Write down the scenes and ideas you come up with as you’re fleshing out your world in your head, and arrange them on your board. You might get a vision for a scene that doesn’t happen until book three or later. Of course you don’t want to lose that, so you write it down in detail and pin it.
Speaking of pinning. Have you tried Pinterest? I have aesthetic boards for my books. They are organized into two parts, the overall folder and the about folder. In the overall, I pin images and articles that fit the aesthetic, but are not directly about my work. The about folder holds my articles and personal images. Just to be extra: the pin board on the Akashic Record has a folder for learning items, as if it is the record!
Aesthetic boards help you maintain the feeling and look of the work. I highly recommend this tool, even if you don’t make it public. I have several boards that are not public, because they pertain to future works, which I may never write. They’re for me to work on my ideas alone.
Writing and organizing notes while you research is a great tool. You can write notes to yourself about what an item specifically pertains to. For instance, you come across the perfect helmet for a character. If you can print it out and pin it to your physical board with a note on who it is for, that’s a great tool. You can do this ‘board’ in binder if you prefer. This way, you can have several binders: Costume, Setting, Culture/Beliefs, Language, Scenes.
These tools will stay with you and be used again and again, especially when you’re writing a series. This is why having a dedicated work space is so important. A desk, some shelves, and a corkboard are a great start. Eventually, you’re going to look like and FBI investigator mapping out crimes on the wall. It’s all good. That’s what you want!
There are ways to do this in binders or electronic documents, if you work like I do. Just remember to back everything up multiple places. You never know what is going to happen to your equipment or access to files. Save yourself the stress. That kind of heartbreak can shutdown your work for good. I’ve lost whole sections of books back when they were on 3.5 floppies in multiple files. I cried for hours and hours. Didn’t get my file back and I never felt any better about it.

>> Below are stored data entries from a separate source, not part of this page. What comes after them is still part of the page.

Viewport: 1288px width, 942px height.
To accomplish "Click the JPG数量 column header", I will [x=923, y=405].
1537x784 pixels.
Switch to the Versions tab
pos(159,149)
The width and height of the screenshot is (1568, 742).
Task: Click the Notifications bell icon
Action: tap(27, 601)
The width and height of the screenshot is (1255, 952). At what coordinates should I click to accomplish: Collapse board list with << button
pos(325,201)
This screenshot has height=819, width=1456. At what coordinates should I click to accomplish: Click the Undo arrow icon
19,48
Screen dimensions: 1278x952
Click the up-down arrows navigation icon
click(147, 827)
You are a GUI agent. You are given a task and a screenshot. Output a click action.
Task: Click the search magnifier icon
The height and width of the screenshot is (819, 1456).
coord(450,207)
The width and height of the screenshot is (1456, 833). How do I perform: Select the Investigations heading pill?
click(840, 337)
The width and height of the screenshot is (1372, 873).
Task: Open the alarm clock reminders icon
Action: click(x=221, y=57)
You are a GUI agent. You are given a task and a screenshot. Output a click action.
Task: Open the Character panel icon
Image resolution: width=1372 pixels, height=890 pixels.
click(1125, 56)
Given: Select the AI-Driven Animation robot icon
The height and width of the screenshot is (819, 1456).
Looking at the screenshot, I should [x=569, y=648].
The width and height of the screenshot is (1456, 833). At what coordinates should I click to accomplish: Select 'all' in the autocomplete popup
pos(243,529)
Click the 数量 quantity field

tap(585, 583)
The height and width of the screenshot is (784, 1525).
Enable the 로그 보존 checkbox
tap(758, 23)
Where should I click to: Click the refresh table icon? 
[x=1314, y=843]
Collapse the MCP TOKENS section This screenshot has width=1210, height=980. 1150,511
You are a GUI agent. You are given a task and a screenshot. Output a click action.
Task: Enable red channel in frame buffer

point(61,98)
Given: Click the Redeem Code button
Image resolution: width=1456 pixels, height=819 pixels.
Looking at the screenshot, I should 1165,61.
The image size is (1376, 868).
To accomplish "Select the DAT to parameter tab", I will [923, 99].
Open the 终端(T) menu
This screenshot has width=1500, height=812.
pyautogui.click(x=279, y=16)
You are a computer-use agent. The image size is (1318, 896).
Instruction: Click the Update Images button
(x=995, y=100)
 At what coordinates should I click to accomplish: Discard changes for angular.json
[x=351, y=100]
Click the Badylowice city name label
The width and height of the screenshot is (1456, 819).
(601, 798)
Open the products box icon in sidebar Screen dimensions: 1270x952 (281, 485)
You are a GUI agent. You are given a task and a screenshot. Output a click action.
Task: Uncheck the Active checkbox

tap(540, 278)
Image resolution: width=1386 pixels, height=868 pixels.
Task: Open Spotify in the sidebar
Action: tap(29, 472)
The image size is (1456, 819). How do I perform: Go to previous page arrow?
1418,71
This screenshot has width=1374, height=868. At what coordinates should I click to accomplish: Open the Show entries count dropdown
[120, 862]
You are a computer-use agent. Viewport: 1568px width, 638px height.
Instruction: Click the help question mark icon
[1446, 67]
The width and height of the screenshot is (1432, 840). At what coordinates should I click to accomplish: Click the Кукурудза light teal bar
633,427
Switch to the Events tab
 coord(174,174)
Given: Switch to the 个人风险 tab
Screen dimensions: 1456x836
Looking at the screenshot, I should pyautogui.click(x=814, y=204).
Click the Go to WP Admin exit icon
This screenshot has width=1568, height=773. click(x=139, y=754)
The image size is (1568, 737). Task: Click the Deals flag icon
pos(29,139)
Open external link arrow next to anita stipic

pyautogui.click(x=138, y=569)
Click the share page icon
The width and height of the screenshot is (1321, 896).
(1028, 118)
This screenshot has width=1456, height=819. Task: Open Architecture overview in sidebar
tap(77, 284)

Other than that, all I can recommend is research. Study the writers in the genre, the non-fiction books that pertain to your genre, and ideas adjacent to your topic. You’ll find inspiration in all of them. And, if a detail comes from an established idea, you’ll know and then make a smart decision about going along or defying that established idea.
Best of luck to the writers out there reading this for guidance. Be sure to look through the other posts by the other authors on the hop as they will each have something of value to offer.

I walked away from high fantasy too. I prefer writing about characters living in the real world, which has already been made. It’s the people in it that can sometimes cause the world as we know it to go downhill, lol.
As a now-retired IT professional, I would like to add my support to the need for backups. One is good, two is better. Think about how media has changed-can you retrieve the documentation you stored on a floppy disc?
I am not sure. I may have discarded them. I did find an old drawing of Taz on one!
Some great tips and suggestions there. You can create anywhere or when and get people to believe in it, as long as you base it on something that they can recognise. Start with one fact and there is no limit to how far you can stretch it. Keeping track is another thing entirely, especially over the course of a series.